He even felt a sort of personal tenderness for the old trees on his
place at Kennett. He said that friends were telling him to cut this
tree and cut that. To him this would have been almost a sacrilege. The
trees seemed to depend on him for _protection_, and they should have
it. Writing from this country home which he had built, he says, "The
birds know me already, and I have learned to imitate the partridge and
rain-dove, so that I can lure them to me."

And Bayard Taylor was the accepted friend of nearly all the
distinguished men of letters of his time. He knew Longfellow, Lowell,
Whittier, and Holmes in Boston, and even in his early years, when he
first went to New York to work, he was able to pay them such flying
visits as he describes in the following to Mary Agnew: "Reached Boston
Sunday morning, galloped out to Cambridge, and spent the evening with
Lowell; went on Monday to the pine woods of Abingdon to report
Webster's speech, and dispatched it to the _Tribune_; got up early on
Tuesday and galloped to Brookline to see Colonel Perkins; then off in
the cars to Amesbury, and rambled over the Merrimac hills with
Whittier; then Wednesday morning to Lynn, where I stopped a while at
Helen Irving's; back in the afternoon to Cambridge, where I smoked a
cigar with Lowell, and then stayed all night at Longfellow's."
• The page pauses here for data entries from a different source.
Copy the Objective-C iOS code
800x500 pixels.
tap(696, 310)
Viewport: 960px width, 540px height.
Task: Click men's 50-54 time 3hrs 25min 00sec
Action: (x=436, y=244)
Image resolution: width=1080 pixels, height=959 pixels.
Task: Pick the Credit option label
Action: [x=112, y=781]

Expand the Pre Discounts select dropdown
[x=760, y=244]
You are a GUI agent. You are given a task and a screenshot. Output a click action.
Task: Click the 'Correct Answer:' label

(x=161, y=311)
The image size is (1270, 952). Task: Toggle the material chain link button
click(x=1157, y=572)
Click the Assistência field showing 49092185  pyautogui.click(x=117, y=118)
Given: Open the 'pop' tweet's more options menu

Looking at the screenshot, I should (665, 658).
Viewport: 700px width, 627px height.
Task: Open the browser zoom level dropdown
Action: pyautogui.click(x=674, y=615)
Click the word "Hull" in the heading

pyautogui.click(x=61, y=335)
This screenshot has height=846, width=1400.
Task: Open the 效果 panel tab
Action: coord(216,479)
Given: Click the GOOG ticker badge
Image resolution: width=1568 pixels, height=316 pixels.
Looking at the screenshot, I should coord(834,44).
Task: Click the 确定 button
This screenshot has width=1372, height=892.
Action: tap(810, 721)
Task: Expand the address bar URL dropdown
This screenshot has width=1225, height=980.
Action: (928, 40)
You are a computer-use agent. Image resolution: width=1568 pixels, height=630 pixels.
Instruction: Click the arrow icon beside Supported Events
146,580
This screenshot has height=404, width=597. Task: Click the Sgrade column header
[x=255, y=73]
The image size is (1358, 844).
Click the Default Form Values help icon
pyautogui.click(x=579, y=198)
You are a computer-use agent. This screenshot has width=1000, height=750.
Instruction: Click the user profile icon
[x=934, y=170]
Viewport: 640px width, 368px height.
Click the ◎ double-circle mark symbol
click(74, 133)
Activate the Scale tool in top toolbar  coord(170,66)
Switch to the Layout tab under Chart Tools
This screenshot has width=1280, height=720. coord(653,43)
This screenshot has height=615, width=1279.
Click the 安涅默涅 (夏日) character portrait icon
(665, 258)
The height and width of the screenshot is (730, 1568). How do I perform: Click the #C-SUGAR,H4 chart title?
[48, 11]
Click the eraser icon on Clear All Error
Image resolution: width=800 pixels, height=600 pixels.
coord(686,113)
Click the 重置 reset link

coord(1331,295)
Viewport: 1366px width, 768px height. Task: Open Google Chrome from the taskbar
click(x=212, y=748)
In New York his enjoyment of his friends, whom he met often and
familiarly, was of the keenest. Says Mr. R. H. Stoddard, "I recall
many nights which Bayard Taylor spent in our rooms.... Great was our
merriment; for if we did not always sink the shop, we kept it solely
for our own amusement. Fitz-James O'Brien was a frequent guest, and an
eager partaker of our merriment, which sometimes resolved itself into
the writing of burlesque poems. We sat around a table, and whenever
the whim seized us, we each wrote down themes on little pieces of
paper, and putting them into a hat or box we drew out one at random,
and then scribbled away for dear life. We put no restriction upon
ourselves: we could be grave or gay, or idiotic even; but we must be
rapid, for half the fun was in noting who first sang out, 'Finished!'"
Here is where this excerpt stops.